[Start of Attachment]
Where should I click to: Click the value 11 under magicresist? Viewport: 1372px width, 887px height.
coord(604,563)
[End of Attachment]
[Start of Attachment]
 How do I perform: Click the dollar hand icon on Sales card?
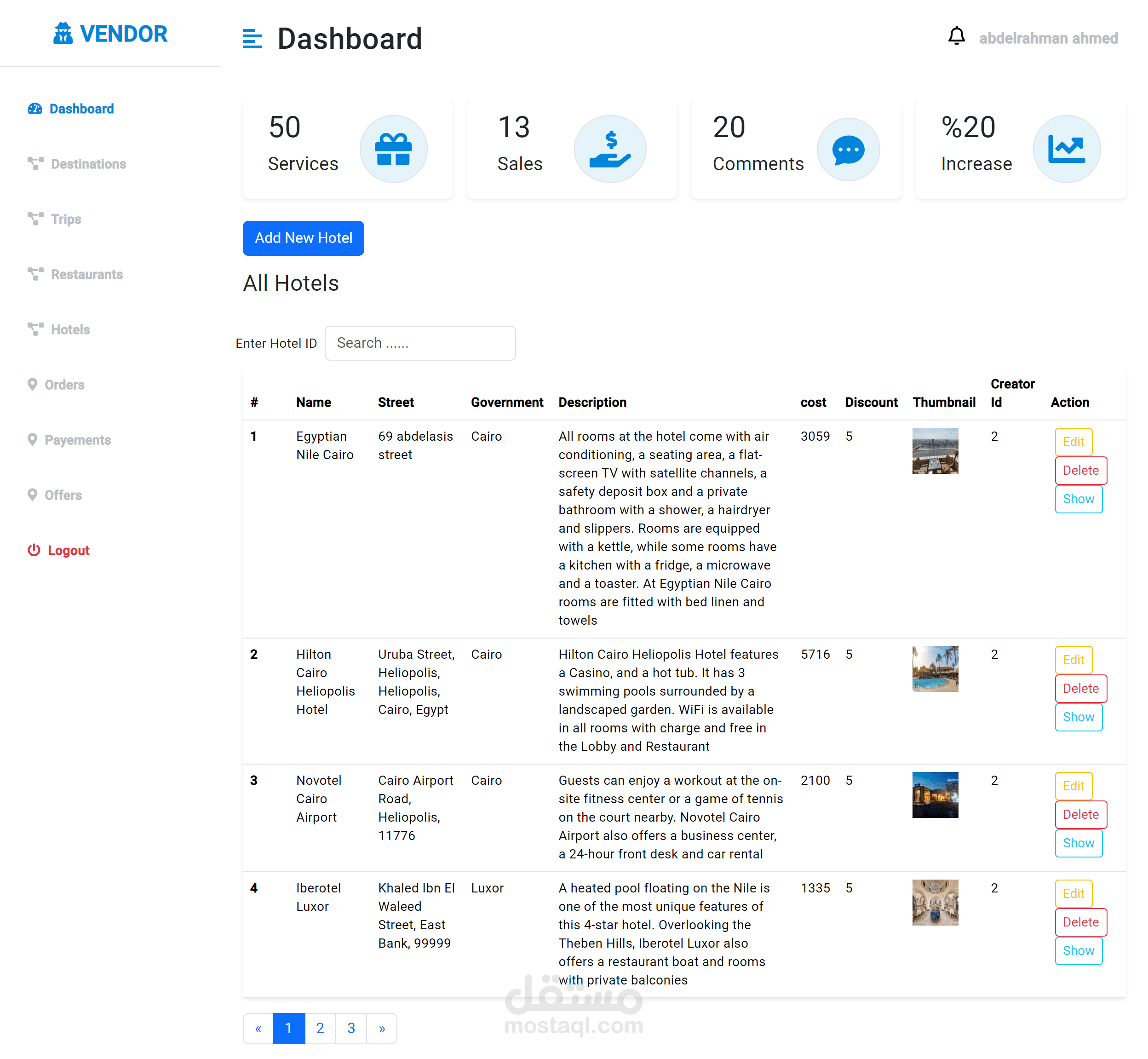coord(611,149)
[End of Attachment]
[Start of Attachment]
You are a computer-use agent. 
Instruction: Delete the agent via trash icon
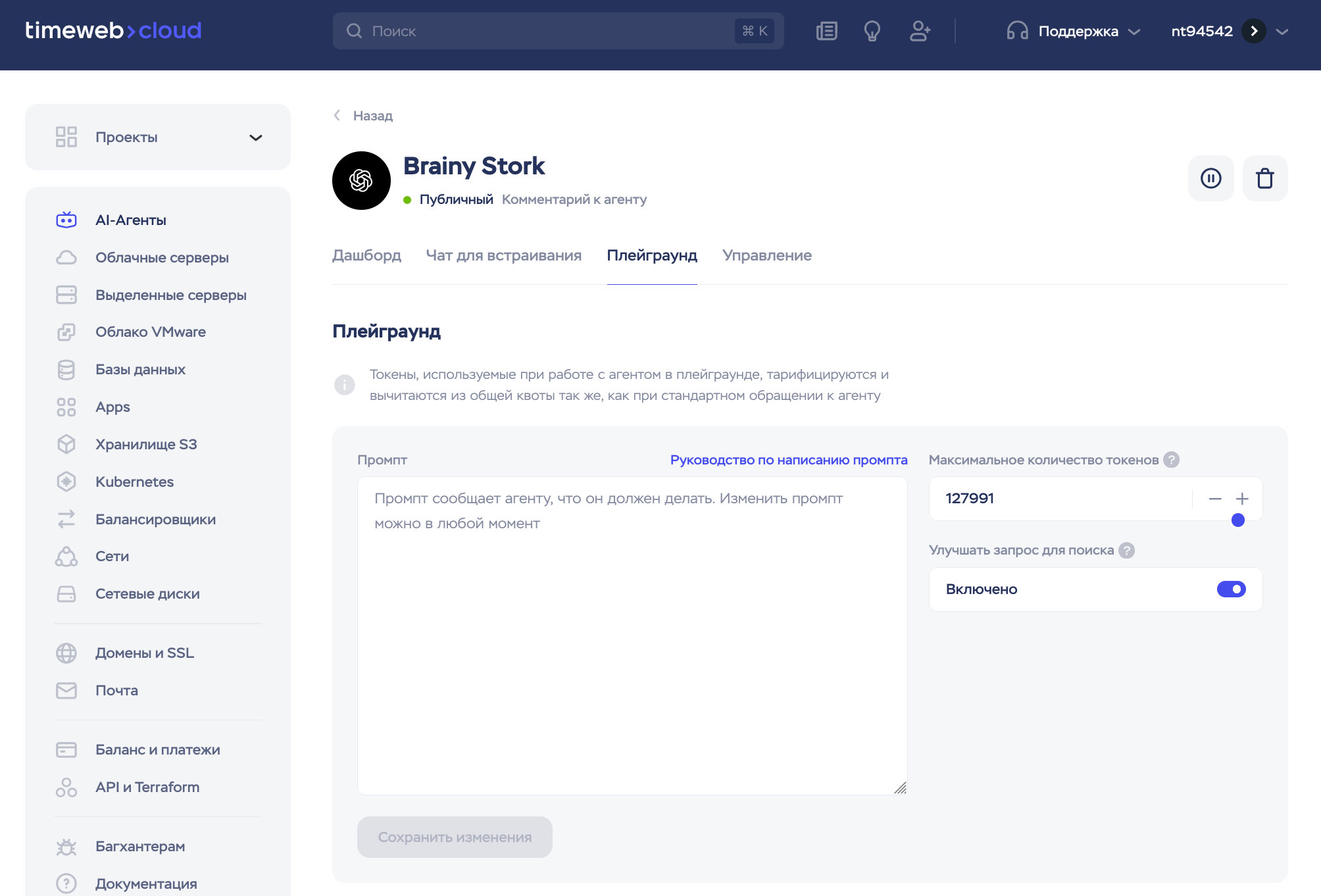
[End of Attachment]
• Exercise directions: Every line above that holds the string "agent" should be copied out.

• Output for this exercise:
You are a computer-use agent. 
Instruction: Delete the agent via trash icon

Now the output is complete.